Written problem –
In the material below, take the lines from the line with "You are a computer-use" up to and including the line with "pyautogui.click(x=6, y=65)", swap "green" for "orange", and write out only those lines with nothing else changed. Leave the pictures out of your answer.

Records of locating words and on-screen elements:
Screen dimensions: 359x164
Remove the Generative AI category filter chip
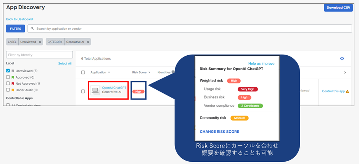click(88, 42)
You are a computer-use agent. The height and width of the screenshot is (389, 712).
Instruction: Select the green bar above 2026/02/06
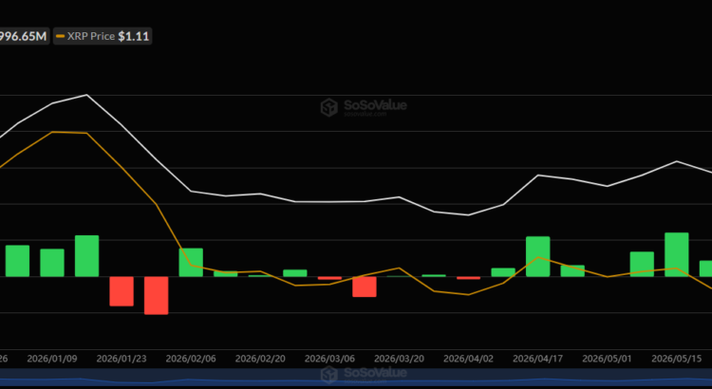click(191, 263)
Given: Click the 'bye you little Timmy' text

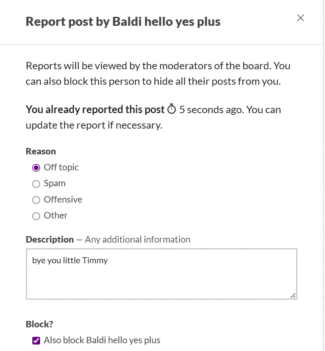Looking at the screenshot, I should tap(70, 261).
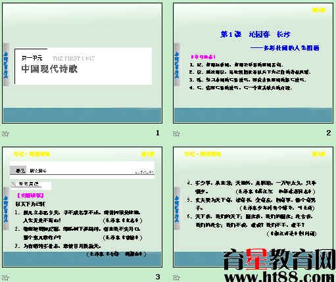Click the vertical blue side tab on slide 1

pyautogui.click(x=6, y=65)
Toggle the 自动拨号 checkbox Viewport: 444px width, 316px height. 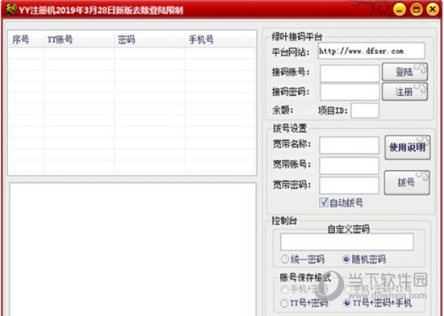click(x=324, y=202)
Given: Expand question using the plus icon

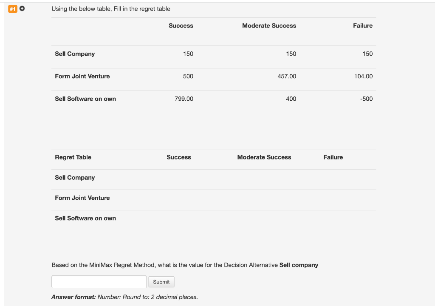Looking at the screenshot, I should (x=22, y=9).
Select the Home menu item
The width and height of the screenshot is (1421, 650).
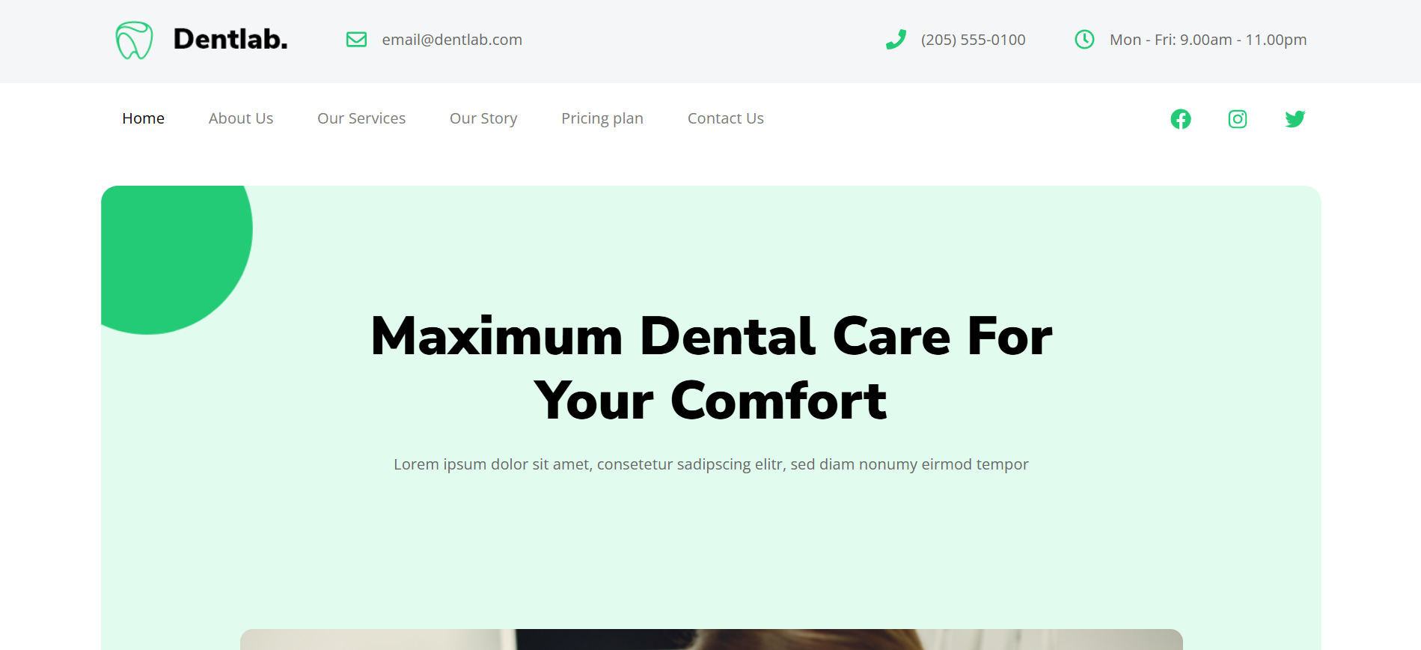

Task solution –
You are a computer-use agent. The height and width of the screenshot is (389, 712).
Instruction: Select the orange bar above 2026/02/06
click(191, 263)
Given: Click the 'bye you little Timmy' text

Looking at the screenshot, I should tap(70, 261).
Click the vertical blue side tab on slide 1

pyautogui.click(x=6, y=65)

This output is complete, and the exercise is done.